Meta on Thursday revealed it removed a network of more than 40 accounts on Facebook and Instagram operated by an Indian firm called CyberRoot Risk Advisory Private.
In its report, Meta said rather than directly sharing malware on its apps, CyberRoot’s activity manifested primarily in social engineering and phishing, often intended to trick people into giving up their credentials to various online accounts across the internet (e.g., email).
CyberRoot used fake accounts to create fictitious personas tailored to gain trust with the people they targeted around the world. To appear more credible, these personas impersonated journalists, business executives and media personalities.
This group was apparently using a similar playbook as another surveillance-for-hire firm Meta removed in 2021 named BellTroX that appears to have ceased operations on the company’s technologies. According to public reporting, CyberRoot used to support and work with BellTroX in the past, including sharing web infrastructure and even employees.
“In some cases, CyberRoot also created accounts that were nearly identical to accounts connected to their targets like their friends and family members, with only slightly changed usernames, likely in an attempt to trick people into engaging,” Meta mentioned in its report.
As part of their phishing campaigns, Meta says CyberRoot spoofed domains of major email providers, video conferencing and file sharing tools, including Gmail, Zoom, Facebook, Dropbox, Yahoo, OneDrive and targets’ corporate email servers. These domains were used for stealing login credentials to the victims’ online accounts on these services.
“Our investigation found CyberRoot target people around the world, working in a wide range of industries including cosmetic surgery and law firms in Australia, real-estate and investment companies in Russia, private equity firms and pharmaceutical companies in the US, environmental and anti-corruption activists in Angola, gambling entities in the UK, and mining companies in New Zealand,” the report said.

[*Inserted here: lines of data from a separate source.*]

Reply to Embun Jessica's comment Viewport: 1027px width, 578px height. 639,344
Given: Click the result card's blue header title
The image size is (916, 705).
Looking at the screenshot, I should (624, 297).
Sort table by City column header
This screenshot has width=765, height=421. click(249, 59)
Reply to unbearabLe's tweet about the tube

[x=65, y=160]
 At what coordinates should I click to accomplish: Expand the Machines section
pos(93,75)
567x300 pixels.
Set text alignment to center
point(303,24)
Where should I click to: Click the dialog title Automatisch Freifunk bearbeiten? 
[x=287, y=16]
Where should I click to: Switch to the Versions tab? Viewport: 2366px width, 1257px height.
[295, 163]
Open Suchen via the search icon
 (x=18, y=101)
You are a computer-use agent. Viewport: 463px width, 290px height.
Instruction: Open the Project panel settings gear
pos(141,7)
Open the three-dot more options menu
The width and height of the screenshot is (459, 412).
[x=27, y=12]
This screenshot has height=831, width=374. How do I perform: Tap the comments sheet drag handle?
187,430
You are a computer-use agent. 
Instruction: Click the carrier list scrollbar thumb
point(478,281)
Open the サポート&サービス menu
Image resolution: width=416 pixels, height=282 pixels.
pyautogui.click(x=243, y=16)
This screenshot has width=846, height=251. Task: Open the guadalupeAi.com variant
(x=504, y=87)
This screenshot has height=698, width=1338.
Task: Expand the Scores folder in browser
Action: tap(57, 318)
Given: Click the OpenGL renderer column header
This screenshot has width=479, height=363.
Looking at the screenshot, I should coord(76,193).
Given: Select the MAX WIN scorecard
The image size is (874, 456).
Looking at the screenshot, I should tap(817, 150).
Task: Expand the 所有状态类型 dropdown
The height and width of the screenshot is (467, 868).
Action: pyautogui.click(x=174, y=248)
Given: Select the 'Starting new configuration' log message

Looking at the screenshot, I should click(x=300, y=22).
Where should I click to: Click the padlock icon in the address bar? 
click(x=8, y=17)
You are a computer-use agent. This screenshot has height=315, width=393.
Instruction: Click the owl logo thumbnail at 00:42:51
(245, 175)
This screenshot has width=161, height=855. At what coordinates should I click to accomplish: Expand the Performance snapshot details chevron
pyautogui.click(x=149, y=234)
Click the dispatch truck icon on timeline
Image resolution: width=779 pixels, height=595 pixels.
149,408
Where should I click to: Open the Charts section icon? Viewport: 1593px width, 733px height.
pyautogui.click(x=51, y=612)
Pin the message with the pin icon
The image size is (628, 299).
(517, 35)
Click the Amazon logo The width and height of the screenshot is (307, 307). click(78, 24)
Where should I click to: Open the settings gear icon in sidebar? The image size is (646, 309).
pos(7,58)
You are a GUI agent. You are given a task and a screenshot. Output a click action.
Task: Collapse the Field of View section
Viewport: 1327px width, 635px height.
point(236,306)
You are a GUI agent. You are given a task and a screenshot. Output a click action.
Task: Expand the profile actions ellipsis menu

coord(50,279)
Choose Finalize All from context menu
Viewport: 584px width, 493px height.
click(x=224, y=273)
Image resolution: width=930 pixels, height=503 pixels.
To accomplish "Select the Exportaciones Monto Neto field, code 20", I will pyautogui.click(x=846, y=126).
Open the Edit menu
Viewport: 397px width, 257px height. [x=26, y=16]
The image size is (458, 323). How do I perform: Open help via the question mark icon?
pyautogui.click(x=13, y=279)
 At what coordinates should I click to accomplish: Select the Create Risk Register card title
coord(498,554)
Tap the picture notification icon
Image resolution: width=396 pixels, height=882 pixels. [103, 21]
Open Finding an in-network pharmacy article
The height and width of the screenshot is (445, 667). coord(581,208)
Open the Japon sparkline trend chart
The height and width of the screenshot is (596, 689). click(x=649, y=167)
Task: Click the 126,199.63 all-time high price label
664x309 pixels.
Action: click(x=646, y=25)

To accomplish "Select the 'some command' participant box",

Meta says that CyberRoot was focused on business executives, lawyers, doctors, activists, journalists and members of the clergy in countries like Kazakhstan, Djibouti, Saudi Arabia, South Africa and Iceland.
The Mark Zuckerberg-led company has blocked this group’s domain infrastructure, shared its findings with industry peers and security researchers, and are sharing threat indicators to help inform further research and detection of this malicious activity across the internet.